Reproduce the lines below, substituting "Screenshot size" for every instance of "Image resolution" and leaving everything else untouched.

### [Data extract]

## begin

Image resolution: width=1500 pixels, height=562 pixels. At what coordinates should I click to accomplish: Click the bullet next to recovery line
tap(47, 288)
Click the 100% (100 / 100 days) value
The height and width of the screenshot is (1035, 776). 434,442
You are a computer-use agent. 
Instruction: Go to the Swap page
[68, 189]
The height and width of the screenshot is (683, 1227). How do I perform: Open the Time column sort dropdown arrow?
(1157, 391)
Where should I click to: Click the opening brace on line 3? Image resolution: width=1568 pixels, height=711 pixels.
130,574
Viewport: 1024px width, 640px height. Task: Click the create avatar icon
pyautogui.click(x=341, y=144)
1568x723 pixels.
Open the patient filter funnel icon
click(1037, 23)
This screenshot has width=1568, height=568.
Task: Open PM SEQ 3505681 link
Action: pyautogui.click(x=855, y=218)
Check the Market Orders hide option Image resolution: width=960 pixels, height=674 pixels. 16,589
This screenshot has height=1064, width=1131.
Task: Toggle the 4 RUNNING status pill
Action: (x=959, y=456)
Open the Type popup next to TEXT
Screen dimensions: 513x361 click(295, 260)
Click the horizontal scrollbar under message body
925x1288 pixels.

## end

### [Result below]
Screenshot size: width=1500 pixels, height=562 pixels. At what coordinates should I click to accomplish: Click the bullet next to recovery line
tap(47, 288)
Click the 100% (100 / 100 days) value
The height and width of the screenshot is (1035, 776). 434,442
You are a computer-use agent. 
Instruction: Go to the Swap page
[68, 189]
The height and width of the screenshot is (683, 1227). How do I perform: Open the Time column sort dropdown arrow?
(1157, 391)
Where should I click to: Click the opening brace on line 3? Screenshot size: width=1568 pixels, height=711 pixels.
130,574
Viewport: 1024px width, 640px height. Task: Click the create avatar icon
pyautogui.click(x=341, y=144)
1568x723 pixels.
Open the patient filter funnel icon
click(1037, 23)
This screenshot has width=1568, height=568.
Task: Open PM SEQ 3505681 link
Action: pyautogui.click(x=855, y=218)
Check the Market Orders hide option Screenshot size: width=960 pixels, height=674 pixels. 16,589
This screenshot has height=1064, width=1131.
Task: Toggle the 4 RUNNING status pill
Action: (x=959, y=456)
Open the Type popup next to TEXT
Screen dimensions: 513x361 click(295, 260)
Click the horizontal scrollbar under message body
925x1288 pixels.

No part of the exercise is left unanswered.